◆ TASK BRIEF
State how many lines in the rows below contain the string "item". Give only the number.

◆ Collected data
-- Start --

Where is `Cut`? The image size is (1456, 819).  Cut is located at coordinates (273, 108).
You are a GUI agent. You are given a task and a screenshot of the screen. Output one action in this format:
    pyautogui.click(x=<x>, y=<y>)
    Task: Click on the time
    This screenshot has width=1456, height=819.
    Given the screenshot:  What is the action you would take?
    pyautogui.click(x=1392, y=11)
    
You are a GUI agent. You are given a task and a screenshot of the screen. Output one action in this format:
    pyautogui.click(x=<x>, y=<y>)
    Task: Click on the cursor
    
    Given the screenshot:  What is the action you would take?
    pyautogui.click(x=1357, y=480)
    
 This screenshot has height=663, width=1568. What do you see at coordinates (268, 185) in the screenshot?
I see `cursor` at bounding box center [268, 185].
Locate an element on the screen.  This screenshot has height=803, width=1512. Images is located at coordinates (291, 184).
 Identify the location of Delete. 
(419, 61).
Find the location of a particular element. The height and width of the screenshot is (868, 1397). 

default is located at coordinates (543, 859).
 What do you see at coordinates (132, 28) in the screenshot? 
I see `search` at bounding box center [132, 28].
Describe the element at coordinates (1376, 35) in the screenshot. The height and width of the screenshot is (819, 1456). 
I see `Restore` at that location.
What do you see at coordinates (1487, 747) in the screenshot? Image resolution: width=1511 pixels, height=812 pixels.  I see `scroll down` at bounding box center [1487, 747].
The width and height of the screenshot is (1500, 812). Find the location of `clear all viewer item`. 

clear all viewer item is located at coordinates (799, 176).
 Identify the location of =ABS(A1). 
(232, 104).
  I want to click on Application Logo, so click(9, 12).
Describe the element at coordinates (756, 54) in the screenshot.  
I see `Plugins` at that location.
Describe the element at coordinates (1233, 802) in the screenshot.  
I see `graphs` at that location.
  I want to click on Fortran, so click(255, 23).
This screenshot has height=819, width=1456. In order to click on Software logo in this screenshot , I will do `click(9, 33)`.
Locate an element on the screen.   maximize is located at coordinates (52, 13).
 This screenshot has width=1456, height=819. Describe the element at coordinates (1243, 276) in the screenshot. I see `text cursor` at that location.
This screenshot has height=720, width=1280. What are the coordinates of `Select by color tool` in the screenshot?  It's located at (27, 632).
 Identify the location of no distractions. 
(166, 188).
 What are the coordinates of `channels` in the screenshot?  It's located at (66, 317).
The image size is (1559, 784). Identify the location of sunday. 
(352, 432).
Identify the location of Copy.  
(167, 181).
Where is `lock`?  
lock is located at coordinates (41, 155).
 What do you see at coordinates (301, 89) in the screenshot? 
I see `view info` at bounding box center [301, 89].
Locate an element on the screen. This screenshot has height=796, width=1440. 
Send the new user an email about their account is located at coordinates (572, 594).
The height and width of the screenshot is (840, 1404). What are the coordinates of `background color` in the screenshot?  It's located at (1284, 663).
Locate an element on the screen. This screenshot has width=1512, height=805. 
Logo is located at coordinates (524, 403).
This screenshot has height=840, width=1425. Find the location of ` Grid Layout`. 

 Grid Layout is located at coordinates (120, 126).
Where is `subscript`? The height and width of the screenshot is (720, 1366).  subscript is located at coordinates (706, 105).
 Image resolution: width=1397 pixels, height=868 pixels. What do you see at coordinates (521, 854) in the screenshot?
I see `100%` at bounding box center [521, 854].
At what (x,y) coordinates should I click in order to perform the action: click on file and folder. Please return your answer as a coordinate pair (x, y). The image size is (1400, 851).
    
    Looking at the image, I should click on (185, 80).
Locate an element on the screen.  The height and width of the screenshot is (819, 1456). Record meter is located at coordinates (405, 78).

-- End --

◆ PROBLEM SOLUTION
2